Calibration estimators are used for calculating the final weights for most social and business surveys carried out by Istat.

## Indirect methods

Indirect estimation methods are used by Istat to give clear responses to the growing need of local governments for accurate information for small geographical areas, or more generally domains, called small areas. Sample surveys conducted by Istat are, however, designed to provide reliable information for the main aggregates of interest for planned domains defined at design stage and may not be able to respond appropriately to the production of estimates for larger level of detail.

The solution adopted in the past by Istat to obtain estimates at unplanned domain level, was to increase the sample size without changing the sampling strategy, i.e. without modifying neither the sampling design nor the estimator. However over-sampling, besides rising collection costs and increasing the difficulty of organizational issues, implies the increase of non-sampling errors due to the difficulty to handle with too large sample sizes. In addition, the over-sampling is a partial solution to the problem of small area estimation, since not being able to increase the sample size over a certain threshold makes it possible to provide reliable estimates only for a subset of the small areas of interest.

For these reasons, Istat makes use of estimation methods based on:

- the use of auxiliary information, related to the phenomena under study, known at small areas level;
- the adoption (implicit or explicit) of statistical models linking the variable of interest observed in the small area with the values of the same variable related to a larger area containing the small area of interest and/or related to other survey occasions.

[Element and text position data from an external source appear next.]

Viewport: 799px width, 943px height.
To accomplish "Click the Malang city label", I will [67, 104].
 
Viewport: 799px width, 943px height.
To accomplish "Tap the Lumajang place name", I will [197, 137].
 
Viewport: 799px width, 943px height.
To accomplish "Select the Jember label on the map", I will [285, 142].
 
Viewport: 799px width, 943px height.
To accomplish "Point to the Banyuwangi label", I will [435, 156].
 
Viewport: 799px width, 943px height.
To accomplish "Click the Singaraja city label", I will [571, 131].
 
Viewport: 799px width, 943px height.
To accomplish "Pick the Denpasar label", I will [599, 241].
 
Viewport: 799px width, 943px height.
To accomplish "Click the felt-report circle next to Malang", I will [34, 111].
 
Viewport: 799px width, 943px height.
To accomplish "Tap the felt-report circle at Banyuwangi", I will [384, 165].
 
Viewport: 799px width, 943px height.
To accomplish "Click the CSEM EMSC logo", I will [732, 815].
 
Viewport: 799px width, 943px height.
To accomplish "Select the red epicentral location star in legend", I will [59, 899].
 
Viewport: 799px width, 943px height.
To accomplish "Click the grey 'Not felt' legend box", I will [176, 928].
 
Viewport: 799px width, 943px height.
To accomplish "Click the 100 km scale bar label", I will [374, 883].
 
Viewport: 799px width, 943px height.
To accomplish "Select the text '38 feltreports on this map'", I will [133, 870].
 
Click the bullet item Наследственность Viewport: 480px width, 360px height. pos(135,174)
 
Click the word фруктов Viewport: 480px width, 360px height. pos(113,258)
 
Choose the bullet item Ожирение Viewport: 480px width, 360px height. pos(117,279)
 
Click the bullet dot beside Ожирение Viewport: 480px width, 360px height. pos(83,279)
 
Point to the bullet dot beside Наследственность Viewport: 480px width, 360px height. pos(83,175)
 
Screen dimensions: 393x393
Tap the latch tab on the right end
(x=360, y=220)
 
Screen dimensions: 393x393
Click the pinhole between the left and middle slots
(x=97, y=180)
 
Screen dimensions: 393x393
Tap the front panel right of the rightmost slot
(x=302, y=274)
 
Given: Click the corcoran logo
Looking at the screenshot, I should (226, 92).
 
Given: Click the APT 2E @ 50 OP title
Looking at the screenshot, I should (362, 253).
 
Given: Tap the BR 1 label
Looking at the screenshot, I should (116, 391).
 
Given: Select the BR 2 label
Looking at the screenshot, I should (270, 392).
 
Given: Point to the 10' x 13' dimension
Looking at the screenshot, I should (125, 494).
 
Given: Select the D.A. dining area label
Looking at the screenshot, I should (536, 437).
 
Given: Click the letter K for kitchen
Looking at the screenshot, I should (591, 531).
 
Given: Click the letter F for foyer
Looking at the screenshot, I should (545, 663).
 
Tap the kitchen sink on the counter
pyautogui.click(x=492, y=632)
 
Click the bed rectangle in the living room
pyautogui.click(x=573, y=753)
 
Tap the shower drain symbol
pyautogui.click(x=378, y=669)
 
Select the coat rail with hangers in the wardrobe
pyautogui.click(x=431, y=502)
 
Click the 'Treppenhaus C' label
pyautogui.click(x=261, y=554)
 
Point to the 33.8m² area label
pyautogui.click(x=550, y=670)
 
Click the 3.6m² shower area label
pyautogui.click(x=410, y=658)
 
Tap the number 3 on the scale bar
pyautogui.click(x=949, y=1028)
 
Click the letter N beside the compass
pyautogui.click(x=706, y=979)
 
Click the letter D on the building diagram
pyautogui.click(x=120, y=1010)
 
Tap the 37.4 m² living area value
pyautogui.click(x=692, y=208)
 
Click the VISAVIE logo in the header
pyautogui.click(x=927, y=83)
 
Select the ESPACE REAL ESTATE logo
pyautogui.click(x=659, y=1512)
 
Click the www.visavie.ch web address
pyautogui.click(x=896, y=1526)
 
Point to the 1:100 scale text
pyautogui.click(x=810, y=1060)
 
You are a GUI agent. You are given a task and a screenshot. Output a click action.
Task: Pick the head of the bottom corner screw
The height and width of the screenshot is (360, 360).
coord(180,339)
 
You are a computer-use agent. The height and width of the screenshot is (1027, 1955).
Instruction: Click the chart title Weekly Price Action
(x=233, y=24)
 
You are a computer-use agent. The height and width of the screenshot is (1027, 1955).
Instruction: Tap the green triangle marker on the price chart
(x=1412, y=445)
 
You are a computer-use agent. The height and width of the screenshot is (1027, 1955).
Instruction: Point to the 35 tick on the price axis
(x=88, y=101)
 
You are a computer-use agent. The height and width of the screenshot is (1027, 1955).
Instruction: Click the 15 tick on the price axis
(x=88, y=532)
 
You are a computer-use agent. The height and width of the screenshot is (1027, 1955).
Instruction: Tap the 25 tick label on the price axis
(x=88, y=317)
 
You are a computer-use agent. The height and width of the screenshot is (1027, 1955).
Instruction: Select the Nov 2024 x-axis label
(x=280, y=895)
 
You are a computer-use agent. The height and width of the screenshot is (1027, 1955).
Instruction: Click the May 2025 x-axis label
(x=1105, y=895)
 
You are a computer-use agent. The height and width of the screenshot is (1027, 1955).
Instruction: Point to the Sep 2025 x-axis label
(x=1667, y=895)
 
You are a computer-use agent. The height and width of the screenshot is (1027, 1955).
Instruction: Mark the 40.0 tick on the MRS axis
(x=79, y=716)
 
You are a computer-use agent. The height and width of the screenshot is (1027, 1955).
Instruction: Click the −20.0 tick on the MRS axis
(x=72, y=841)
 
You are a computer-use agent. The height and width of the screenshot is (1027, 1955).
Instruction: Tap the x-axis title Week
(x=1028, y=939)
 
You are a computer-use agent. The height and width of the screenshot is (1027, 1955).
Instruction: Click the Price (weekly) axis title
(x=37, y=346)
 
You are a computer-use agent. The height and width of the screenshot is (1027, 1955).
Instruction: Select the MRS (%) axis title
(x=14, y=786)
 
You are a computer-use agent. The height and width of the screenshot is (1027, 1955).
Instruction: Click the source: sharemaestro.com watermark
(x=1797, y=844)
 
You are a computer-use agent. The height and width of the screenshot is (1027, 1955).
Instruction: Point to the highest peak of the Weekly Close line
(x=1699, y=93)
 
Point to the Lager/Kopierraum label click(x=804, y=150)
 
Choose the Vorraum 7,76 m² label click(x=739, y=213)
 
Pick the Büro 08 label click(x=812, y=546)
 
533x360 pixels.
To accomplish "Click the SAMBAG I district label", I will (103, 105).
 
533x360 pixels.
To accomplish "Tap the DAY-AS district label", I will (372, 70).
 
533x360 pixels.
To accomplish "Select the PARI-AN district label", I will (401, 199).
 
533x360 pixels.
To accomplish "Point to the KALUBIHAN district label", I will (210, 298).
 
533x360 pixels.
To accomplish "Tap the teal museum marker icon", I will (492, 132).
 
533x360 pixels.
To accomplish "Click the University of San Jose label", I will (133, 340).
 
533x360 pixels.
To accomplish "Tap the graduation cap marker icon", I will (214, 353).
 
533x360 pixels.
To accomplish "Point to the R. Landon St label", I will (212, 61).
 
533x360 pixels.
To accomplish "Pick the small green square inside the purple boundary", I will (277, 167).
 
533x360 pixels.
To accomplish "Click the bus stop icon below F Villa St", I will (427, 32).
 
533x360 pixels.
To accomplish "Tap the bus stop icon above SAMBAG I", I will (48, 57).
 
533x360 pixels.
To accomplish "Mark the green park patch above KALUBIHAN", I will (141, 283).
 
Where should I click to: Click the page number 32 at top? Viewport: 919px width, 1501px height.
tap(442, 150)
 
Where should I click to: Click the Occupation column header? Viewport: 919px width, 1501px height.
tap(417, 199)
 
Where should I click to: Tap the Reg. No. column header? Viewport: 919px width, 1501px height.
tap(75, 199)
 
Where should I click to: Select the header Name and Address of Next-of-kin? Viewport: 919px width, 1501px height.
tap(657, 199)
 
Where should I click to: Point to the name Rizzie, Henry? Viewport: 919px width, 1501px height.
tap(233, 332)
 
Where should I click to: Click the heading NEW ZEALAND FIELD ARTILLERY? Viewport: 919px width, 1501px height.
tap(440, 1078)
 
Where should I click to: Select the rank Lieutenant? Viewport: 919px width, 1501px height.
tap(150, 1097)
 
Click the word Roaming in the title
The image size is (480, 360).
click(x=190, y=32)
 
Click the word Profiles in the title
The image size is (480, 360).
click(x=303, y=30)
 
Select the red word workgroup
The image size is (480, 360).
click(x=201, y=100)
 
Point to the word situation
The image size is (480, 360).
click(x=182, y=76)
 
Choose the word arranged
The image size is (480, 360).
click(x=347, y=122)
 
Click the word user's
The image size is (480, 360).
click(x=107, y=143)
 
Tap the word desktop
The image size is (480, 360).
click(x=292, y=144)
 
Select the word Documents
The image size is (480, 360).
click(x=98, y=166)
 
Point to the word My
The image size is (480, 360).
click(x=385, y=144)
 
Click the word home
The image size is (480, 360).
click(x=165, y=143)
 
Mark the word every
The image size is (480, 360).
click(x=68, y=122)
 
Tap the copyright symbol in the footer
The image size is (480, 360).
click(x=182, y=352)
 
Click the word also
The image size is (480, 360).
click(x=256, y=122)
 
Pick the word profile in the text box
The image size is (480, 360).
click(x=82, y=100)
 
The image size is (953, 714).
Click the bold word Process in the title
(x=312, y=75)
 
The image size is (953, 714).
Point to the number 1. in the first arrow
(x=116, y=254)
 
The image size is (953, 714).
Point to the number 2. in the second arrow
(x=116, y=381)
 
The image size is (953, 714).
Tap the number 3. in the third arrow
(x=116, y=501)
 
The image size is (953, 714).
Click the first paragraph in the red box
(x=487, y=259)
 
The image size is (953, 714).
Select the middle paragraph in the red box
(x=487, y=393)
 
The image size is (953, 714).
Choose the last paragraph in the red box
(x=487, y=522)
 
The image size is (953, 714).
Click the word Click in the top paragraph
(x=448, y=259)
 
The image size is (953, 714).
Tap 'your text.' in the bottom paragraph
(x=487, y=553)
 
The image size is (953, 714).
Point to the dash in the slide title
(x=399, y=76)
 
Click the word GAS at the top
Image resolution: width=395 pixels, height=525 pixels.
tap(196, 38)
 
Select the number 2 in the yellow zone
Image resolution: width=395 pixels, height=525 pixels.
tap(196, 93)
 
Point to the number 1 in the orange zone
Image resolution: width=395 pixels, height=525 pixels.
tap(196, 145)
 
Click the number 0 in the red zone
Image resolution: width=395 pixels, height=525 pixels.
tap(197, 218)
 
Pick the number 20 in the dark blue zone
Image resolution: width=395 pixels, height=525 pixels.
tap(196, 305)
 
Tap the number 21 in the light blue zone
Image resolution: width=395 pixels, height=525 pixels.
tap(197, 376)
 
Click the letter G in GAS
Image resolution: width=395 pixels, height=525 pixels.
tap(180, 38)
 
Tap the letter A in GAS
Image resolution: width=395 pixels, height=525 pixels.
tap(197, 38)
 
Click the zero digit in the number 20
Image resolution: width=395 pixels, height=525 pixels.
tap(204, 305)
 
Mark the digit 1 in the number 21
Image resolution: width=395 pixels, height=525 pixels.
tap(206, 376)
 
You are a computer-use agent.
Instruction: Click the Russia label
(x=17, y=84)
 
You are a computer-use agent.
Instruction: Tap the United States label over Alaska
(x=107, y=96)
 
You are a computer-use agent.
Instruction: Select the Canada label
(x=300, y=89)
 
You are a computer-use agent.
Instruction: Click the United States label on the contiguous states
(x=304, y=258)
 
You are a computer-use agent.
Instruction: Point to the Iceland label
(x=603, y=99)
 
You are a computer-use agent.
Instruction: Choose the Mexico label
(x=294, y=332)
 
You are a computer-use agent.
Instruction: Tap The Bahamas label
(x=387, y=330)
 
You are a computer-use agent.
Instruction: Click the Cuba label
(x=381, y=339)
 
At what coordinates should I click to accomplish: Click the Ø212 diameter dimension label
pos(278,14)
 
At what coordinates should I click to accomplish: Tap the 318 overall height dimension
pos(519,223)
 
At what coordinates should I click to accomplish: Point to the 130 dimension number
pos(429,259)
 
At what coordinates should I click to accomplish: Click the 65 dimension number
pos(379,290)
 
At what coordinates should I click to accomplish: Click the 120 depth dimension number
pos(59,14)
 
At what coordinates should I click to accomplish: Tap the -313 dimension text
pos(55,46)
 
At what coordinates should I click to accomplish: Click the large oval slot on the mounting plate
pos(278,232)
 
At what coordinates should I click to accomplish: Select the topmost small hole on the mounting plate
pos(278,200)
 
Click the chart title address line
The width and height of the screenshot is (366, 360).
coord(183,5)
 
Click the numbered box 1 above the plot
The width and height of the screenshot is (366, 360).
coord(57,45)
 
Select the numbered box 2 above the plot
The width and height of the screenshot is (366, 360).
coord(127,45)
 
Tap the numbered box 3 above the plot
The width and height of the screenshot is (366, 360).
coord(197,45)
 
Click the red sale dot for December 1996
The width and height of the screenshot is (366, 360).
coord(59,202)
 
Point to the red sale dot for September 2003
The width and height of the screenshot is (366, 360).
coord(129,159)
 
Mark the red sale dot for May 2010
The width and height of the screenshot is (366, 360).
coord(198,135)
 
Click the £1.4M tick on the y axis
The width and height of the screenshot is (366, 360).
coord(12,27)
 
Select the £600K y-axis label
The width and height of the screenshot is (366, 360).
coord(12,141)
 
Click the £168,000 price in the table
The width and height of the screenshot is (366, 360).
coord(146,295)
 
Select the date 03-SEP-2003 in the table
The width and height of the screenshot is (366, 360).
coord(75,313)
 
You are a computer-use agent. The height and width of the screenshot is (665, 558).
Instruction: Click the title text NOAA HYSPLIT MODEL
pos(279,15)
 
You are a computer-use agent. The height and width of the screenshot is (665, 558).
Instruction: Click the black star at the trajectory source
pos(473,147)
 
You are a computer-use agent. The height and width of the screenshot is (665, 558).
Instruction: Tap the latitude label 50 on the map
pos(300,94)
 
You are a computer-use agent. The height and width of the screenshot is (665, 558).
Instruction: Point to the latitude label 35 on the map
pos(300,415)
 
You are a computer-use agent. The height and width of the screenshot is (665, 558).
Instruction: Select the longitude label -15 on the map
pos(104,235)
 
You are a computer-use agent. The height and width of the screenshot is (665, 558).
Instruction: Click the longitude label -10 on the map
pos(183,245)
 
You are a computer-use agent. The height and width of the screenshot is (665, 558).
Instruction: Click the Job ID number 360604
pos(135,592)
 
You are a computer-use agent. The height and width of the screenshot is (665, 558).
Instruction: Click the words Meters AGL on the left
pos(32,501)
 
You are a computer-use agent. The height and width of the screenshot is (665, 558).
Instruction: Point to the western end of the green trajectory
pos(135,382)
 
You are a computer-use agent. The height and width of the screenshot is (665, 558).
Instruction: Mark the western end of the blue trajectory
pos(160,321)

An important problem related with these methods is that they are based on models and, therefore, the properties of the results depend on the validity of the model assumptions. Since models are never expected to perfectly match reality, these estimators introduce unmeasurable bias which may arise serious concerns about their use.

## Assessment of sampling errors

For the evaluation of the sampling errors of the estimates, Istat usually uses approximated variance estimation methods. In fact, for most of the estimation procedure an analytical expression of the estimator variance is not available, since:

- ISTAT surveys are carried out using complex sampling designs, generally based on multiple selection stages, on the stratification of the units, and on without repetition selection scheme with varying selection probabilities among units;
- estimates are determined through the use of calibration estimators which are non-linear functions of the sample information.

The estimation methods of the sample variance generally used in Istat are based on the method of linearization of Woodruff (1971) which provides estimates of the sample variance in the case where the estimators used are non-linear functions of the sample data.

This variance estimation methods are implemented by Istat in the generalized software GENESEES and ReGenesees, which feature a user friendly interface and are currently used to estimate the sampling errors of the estimates produced by Istat surveys.

In addition, by means of these software, it is possible to compute important analysis statistics which provide useful tools to evaluate the adopted sampling design. In particular it is possible to evaluate:

- the overall efficiency of the sampling design;
- the impact on the efficiency of the estimates due to stratification, the number and type of selection stages and weighting effect.

It is important to point out that a generalized variance errors representation is also provided. It is a summary obtained making use of regression models that relate the estimates with the corresponding sampling errors. These models provide important summary information on sampling errors and are disseminated together with the tables reporting the estimate values.